*TASK BRIEF*:
Print the data exactly as it appears, keeping every word.
# # # # #
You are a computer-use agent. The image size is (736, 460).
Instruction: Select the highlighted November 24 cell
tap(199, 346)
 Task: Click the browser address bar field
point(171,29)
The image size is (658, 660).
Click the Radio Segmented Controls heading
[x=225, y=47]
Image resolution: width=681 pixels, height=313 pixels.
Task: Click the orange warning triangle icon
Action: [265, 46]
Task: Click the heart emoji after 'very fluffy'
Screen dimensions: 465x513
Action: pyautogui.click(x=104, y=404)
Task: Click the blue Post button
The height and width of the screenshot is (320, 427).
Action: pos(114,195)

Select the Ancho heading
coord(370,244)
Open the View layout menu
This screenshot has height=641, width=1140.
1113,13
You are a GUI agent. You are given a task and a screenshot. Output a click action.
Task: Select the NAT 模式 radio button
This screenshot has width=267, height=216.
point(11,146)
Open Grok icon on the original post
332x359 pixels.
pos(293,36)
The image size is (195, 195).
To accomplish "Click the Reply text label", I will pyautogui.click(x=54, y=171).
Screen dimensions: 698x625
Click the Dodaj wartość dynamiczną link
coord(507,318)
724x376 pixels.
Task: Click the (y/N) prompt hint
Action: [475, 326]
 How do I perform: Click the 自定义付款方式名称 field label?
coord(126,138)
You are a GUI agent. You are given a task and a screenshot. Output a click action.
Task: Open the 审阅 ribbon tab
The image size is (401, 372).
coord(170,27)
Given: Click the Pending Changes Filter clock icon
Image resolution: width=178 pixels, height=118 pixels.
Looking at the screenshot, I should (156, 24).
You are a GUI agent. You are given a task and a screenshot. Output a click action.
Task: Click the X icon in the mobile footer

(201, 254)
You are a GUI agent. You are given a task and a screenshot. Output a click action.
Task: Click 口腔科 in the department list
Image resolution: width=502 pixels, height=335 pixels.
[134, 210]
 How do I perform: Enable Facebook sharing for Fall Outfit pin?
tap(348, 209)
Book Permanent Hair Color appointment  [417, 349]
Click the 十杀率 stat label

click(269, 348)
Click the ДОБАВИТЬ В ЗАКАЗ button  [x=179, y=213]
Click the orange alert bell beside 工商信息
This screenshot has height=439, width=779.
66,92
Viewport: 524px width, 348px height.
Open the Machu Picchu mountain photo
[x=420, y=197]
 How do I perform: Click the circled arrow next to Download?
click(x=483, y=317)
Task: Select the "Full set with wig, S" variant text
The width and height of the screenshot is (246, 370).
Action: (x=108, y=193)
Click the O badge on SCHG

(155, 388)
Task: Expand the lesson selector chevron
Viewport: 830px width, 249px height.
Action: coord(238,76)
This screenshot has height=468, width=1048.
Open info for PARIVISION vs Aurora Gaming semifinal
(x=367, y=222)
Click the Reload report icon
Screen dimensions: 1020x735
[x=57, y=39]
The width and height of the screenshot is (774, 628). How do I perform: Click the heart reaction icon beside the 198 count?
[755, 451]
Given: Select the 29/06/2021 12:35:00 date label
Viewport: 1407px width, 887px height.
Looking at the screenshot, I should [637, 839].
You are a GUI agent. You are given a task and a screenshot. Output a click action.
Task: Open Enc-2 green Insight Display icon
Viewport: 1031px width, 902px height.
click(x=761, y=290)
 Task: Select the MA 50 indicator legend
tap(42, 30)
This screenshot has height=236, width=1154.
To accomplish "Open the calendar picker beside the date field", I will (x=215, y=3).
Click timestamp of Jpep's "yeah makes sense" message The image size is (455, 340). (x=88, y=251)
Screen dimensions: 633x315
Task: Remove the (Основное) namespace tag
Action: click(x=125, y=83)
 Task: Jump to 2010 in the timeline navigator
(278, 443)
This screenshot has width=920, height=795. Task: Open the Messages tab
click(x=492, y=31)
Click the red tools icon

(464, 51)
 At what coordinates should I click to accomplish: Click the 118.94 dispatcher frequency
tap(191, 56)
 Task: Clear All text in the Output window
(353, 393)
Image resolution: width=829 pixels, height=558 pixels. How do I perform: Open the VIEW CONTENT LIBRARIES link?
# # # # #
*WRITTEN RESPONSE*:
You are a computer-use agent. The image size is (736, 460).
Instruction: Select the highlighted November 24 cell
tap(199, 346)
 Task: Click the browser address bar field
point(171,29)
The image size is (658, 660).
Click the Radio Segmented Controls heading
[x=225, y=47]
Image resolution: width=681 pixels, height=313 pixels.
Task: Click the orange warning triangle icon
Action: [265, 46]
Task: Click the heart emoji after 'very fluffy'
Screen dimensions: 465x513
Action: pyautogui.click(x=104, y=404)
Task: Click the blue Post button
The height and width of the screenshot is (320, 427).
Action: pos(114,195)

Select the Ancho heading
coord(370,244)
Open the View layout menu
This screenshot has height=641, width=1140.
1113,13
You are a GUI agent. You are given a task and a screenshot. Output a click action.
Task: Select the NAT 模式 radio button
This screenshot has width=267, height=216.
point(11,146)
Open Grok icon on the original post
332x359 pixels.
pos(293,36)
The image size is (195, 195).
To accomplish "Click the Reply text label", I will pyautogui.click(x=54, y=171).
Screen dimensions: 698x625
Click the Dodaj wartość dynamiczną link
coord(507,318)
724x376 pixels.
Task: Click the (y/N) prompt hint
Action: [475, 326]
 How do I perform: Click the 自定义付款方式名称 field label?
coord(126,138)
You are a GUI agent. You are given a task and a screenshot. Output a click action.
Task: Open the 审阅 ribbon tab
The image size is (401, 372).
coord(170,27)
Given: Click the Pending Changes Filter clock icon
Image resolution: width=178 pixels, height=118 pixels.
Looking at the screenshot, I should (156, 24).
You are a GUI agent. You are given a task and a screenshot. Output a click action.
Task: Click the X icon in the mobile footer

(201, 254)
You are a GUI agent. You are given a task and a screenshot. Output a click action.
Task: Click 口腔科 in the department list
Image resolution: width=502 pixels, height=335 pixels.
[134, 210]
 How do I perform: Enable Facebook sharing for Fall Outfit pin?
tap(348, 209)
Book Permanent Hair Color appointment  [417, 349]
Click the 十杀率 stat label

click(269, 348)
Click the ДОБАВИТЬ В ЗАКАЗ button  [x=179, y=213]
Click the orange alert bell beside 工商信息
This screenshot has height=439, width=779.
66,92
Viewport: 524px width, 348px height.
Open the Machu Picchu mountain photo
[x=420, y=197]
 How do I perform: Click the circled arrow next to Download?
click(x=483, y=317)
Task: Select the "Full set with wig, S" variant text
The width and height of the screenshot is (246, 370).
Action: (x=108, y=193)
Click the O badge on SCHG

(155, 388)
Task: Expand the lesson selector chevron
Viewport: 830px width, 249px height.
Action: coord(238,76)
This screenshot has height=468, width=1048.
Open info for PARIVISION vs Aurora Gaming semifinal
(x=367, y=222)
Click the Reload report icon
Screen dimensions: 1020x735
[x=57, y=39]
The width and height of the screenshot is (774, 628). How do I perform: Click the heart reaction icon beside the 198 count?
[755, 451]
Given: Select the 29/06/2021 12:35:00 date label
Viewport: 1407px width, 887px height.
Looking at the screenshot, I should [637, 839].
You are a GUI agent. You are given a task and a screenshot. Output a click action.
Task: Open Enc-2 green Insight Display icon
Viewport: 1031px width, 902px height.
click(x=761, y=290)
 Task: Select the MA 50 indicator legend
tap(42, 30)
This screenshot has height=236, width=1154.
To accomplish "Open the calendar picker beside the date field", I will (x=215, y=3).
Click timestamp of Jpep's "yeah makes sense" message The image size is (455, 340). (x=88, y=251)
Screen dimensions: 633x315
Task: Remove the (Основное) namespace tag
Action: click(x=125, y=83)
 Task: Jump to 2010 in the timeline navigator
(278, 443)
This screenshot has width=920, height=795. Task: Open the Messages tab
click(x=492, y=31)
Click the red tools icon

(464, 51)
 At what coordinates should I click to accomplish: Click the 118.94 dispatcher frequency
tap(191, 56)
 Task: Clear All text in the Output window
(353, 393)
Image resolution: width=829 pixels, height=558 pixels. How do I perform: Open the VIEW CONTENT LIBRARIES link?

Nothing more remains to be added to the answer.